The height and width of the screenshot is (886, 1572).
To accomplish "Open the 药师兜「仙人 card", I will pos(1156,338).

...

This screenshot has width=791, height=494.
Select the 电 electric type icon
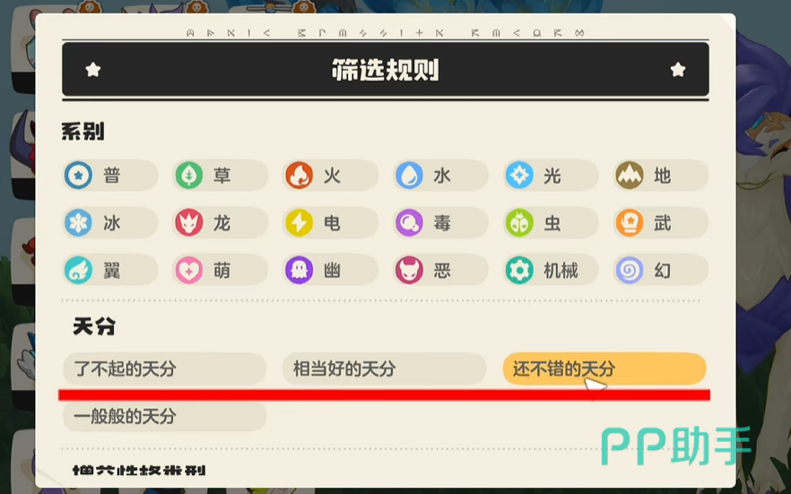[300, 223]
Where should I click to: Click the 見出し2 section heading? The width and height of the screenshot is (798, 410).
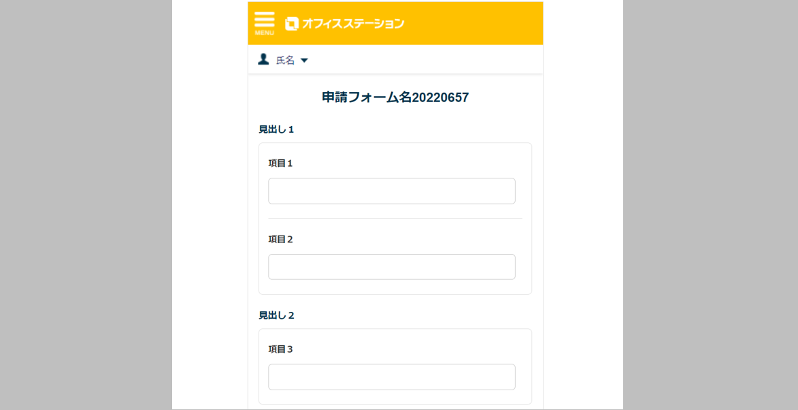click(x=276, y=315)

_EXERCISE_
Can you write out the part of the records that opens with the line containing "The height and" and closes with the line containing "I will pos(1156,338).", replacing "card" with "panel" and leaving everything else as it stands?

_TASK SOLUTION_
The height and width of the screenshot is (886, 1572).
To accomplish "Open the 药师兜「仙人 panel", I will pos(1156,338).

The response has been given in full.